WHAT YOU WILL DO: All of the records must come back exactly as they were given.
(INPUT RECORDS begins)
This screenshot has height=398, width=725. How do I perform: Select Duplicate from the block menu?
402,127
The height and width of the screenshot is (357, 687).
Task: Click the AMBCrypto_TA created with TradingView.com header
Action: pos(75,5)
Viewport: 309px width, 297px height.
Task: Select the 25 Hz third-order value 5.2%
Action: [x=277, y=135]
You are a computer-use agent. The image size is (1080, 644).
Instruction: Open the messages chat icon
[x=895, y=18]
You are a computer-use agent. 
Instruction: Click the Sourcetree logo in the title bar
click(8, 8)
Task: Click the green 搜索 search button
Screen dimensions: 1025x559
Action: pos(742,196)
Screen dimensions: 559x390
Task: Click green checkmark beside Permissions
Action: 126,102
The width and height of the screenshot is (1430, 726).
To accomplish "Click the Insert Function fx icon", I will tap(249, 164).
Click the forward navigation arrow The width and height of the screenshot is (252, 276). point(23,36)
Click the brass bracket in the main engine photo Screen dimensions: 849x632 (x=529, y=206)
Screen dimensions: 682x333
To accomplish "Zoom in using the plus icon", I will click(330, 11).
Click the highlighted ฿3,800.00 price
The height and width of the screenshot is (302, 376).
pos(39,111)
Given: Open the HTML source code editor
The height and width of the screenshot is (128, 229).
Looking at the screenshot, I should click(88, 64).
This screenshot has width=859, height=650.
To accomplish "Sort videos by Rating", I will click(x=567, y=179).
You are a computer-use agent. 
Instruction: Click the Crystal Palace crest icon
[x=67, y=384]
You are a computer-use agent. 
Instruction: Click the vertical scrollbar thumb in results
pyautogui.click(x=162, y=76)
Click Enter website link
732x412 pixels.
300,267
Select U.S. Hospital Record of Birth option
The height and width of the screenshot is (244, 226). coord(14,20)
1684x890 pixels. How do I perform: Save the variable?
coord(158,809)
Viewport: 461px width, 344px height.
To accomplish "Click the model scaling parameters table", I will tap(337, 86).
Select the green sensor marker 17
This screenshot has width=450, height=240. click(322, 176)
(INPUT RECORDS ends)
REPLY TO THE TASK:
This screenshot has height=398, width=725. How do I perform: Select Duplicate from the block menu?
402,127
The height and width of the screenshot is (357, 687).
Task: Click the AMBCrypto_TA created with TradingView.com header
Action: pos(75,5)
Viewport: 309px width, 297px height.
Task: Select the 25 Hz third-order value 5.2%
Action: [x=277, y=135]
You are a computer-use agent. The image size is (1080, 644).
Instruction: Open the messages chat icon
[x=895, y=18]
You are a computer-use agent. 
Instruction: Click the Sourcetree logo in the title bar
click(8, 8)
Task: Click the green 搜索 search button
Screen dimensions: 1025x559
Action: pos(742,196)
Screen dimensions: 559x390
Task: Click green checkmark beside Permissions
Action: 126,102
The width and height of the screenshot is (1430, 726).
To accomplish "Click the Insert Function fx icon", I will tap(249, 164).
Click the forward navigation arrow The width and height of the screenshot is (252, 276). point(23,36)
Click the brass bracket in the main engine photo Screen dimensions: 849x632 (x=529, y=206)
Screen dimensions: 682x333
To accomplish "Zoom in using the plus icon", I will click(330, 11).
Click the highlighted ฿3,800.00 price
The height and width of the screenshot is (302, 376).
pos(39,111)
Given: Open the HTML source code editor
The height and width of the screenshot is (128, 229).
Looking at the screenshot, I should click(88, 64).
This screenshot has width=859, height=650.
To accomplish "Sort videos by Rating", I will click(x=567, y=179).
You are a computer-use agent. 
Instruction: Click the Crystal Palace crest icon
[x=67, y=384]
You are a computer-use agent. 
Instruction: Click the vertical scrollbar thumb in results
pyautogui.click(x=162, y=76)
Click Enter website link
732x412 pixels.
300,267
Select U.S. Hospital Record of Birth option
The height and width of the screenshot is (244, 226). coord(14,20)
1684x890 pixels. How do I perform: Save the variable?
coord(158,809)
Viewport: 461px width, 344px height.
To accomplish "Click the model scaling parameters table", I will tap(337, 86).
Select the green sensor marker 17
This screenshot has width=450, height=240. click(322, 176)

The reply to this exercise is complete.